The Indian Arts and Crafts Board: The Pomo Indian Women’s Club

September 21, 2015

Susie Billy (Hopland Band Pomo/Kashaya Pomo, ca. 1885–1968), basket bowl. 1950–52, Hopland Reservation, Mendocino County, California. Willow, quail feathers, mallard duck feathers, woodpecker feathers, shell beads, cotton string; 7.8 x 15.6 cm. Purchased from Elsie Allen (Pomo, 1899–1990) by Indian Arts and Crafts Board representatives in 1952. Indian Arts and Crafts Board Collection, Department of the Interior, at the National Museum of the American Indian, Smithsonian Institution. NMAI 26/0

The Indian Arts and Crafts Board (IACB) Collection has few artworks from California, especially basketry. The agency did purchase nine baskets in 1952 from the Pomo Indian Women’s Club. The baskets are from Karuk, Mono, Pomo, Washoe, and Yurok basket makers. Two of the nine baskets are missing and were not transferred to the National Museum of the American Indian in 2000. 

Renowned Pomo basket maker Susie Billy (ca. 1885–1968) made this feather basket in the early 1950s and included the following information: “The feather basket I am sending is a round basket 7 inches across on top… . The material used is white willow reed which is gathered in fall of the year when the willow is in a dormant stage… . The green feathers are male mallard duck head feather, the red feathers are wood chuck head feather … the cream-colored feathers are wood chuck throat feather… . The bead is made by hand work out of Washington clam …  and on the end of the hanging bead is abalone shell … .”

The Pomo Indian Women’s Club of Ukiah, California—originally called the Pomo Mothers Club—operated from 1940 to 1957. It brought together basket makers in a social setting while establishing fair prices for their work. The club also became a vehicle for educational and cultural outreach, countering anti-Indian discrimination in California. In many towns in the state, Native children could not attend school with white children, and there were segregated movie theaters and restaurants (see, for example, the lawsuits brought forth by Steven Knight [Yokayo] in Mendocino County). 

The Pomo Indian Women’s Club held displays and exhibitions of California Indian basketry. At these events, the members would demonstrate basketry, answer questions, and explain Pomo culture. In 1943, the club mounted the exhibition Contemporary Basketry of the Pomo Indians of California at the San Francisco Museum of Art (now the San Francisco Museum of Modern Art). 

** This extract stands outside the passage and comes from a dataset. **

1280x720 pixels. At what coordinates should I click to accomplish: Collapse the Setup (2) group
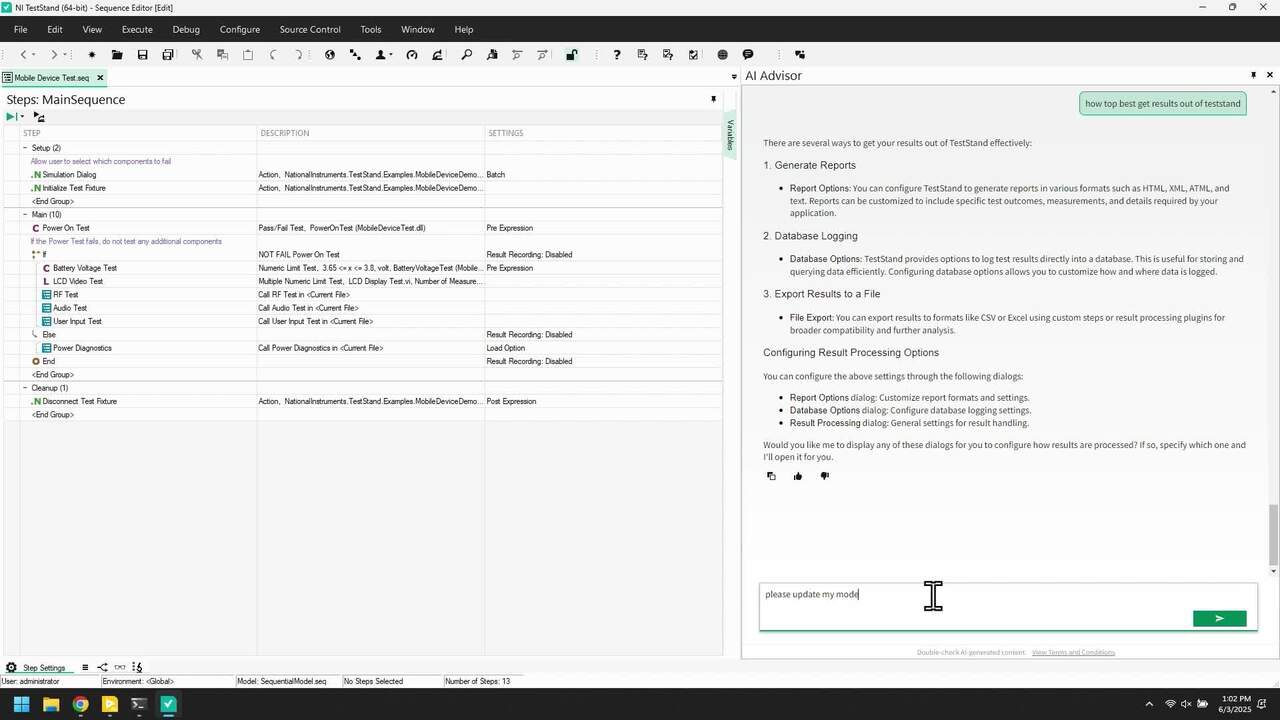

The IACB added the club to its published directory of Native arts and crafts associations, but the basket makers couldn’t keep up with the demand for their work. In 1955, basket maker and club treasurer Elsie Allen wrote to the board to say, “Our weavers are very few. We cannot meet the order. Please cancel the Pomo Women’s Club [from the] list.”

More information about the Pomo Indian Women’s Club can be found in Remember Your Relations: The Elsie Allen Baskets, Family and Friends by Susan Abel–Vidor, Dot Brovarney, and Susan Billy (Heyday Books). An excerpt from a 1980 interview with Elsie Allen is available online courtesy of the Ya-Ka-Ama Media Project.

Susie Billy’s description of her basket and Elsie Allen’s note to the IACB are from documentation that accompanied the Pomo Indian Women’s Club baskets when they were transferred to the museum.

—Anya Montiel

This fall, Anya Montiel, American Studies doctoral candidate, is a curatorial fellow at the Smithsonian’s National Museum of the American Indian (NMAI) in Washington, DC. She is working with the records of the Indian Arts and Crafts Board (IACB) Headquarters Collection, a 6300-item art collection transferred to the museum in 2000. Her dissertation is on the IACB, and the fellowship allows her to research the agency’s art collection which was used for traveling exhibitions across the United States.
As part of the main NMAI blog, Anya writes a blog post every week about an artwork within the collection and the story behind it. She sees it as a way to educate people about the IACB and to showcase items which may never go on exhibit.